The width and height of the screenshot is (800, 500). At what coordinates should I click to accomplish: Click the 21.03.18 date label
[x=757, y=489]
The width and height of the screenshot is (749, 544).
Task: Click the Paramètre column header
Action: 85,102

▶ **Problem to solve**:
Reproduce every line above. Keep it exact.

▶ **Answer to this task**:
The width and height of the screenshot is (800, 500). At what coordinates should I click to accomplish: Click the 21.03.18 date label
[x=757, y=489]
The width and height of the screenshot is (749, 544).
Task: Click the Paramètre column header
Action: 85,102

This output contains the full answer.